→ AIM OF THE EXERCISE: Locate "Instruction: Click the" in the data below, then output the line it is on and all following lines through the last, word for word. Skip any pictures.

────

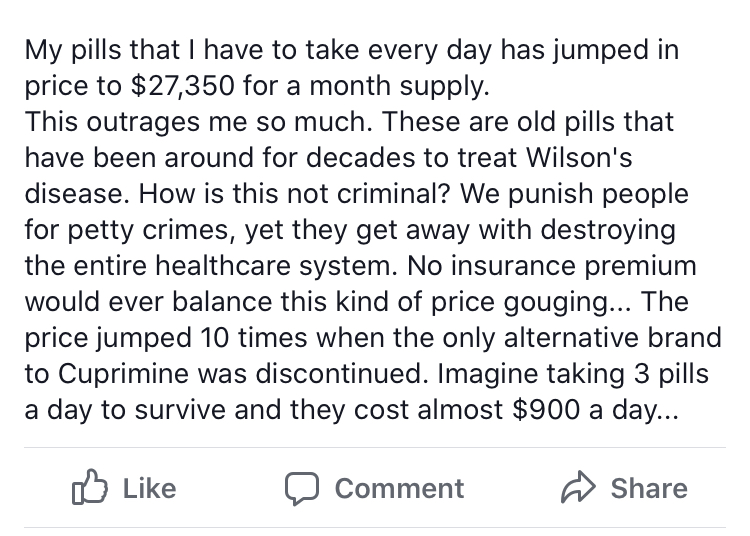Click the speech bubble Comment icon

301,488
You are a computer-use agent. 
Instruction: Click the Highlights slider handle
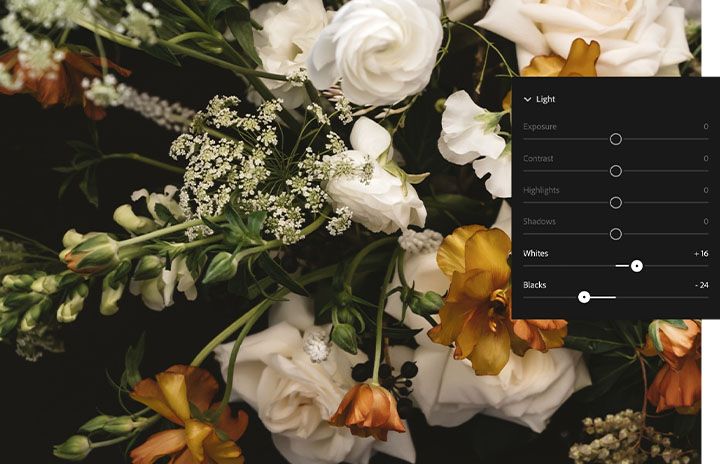pyautogui.click(x=616, y=203)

────

→ RESPONSE TO THIS EXERCISE:
Instruction: Click the Highlights slider handle
pyautogui.click(x=616, y=203)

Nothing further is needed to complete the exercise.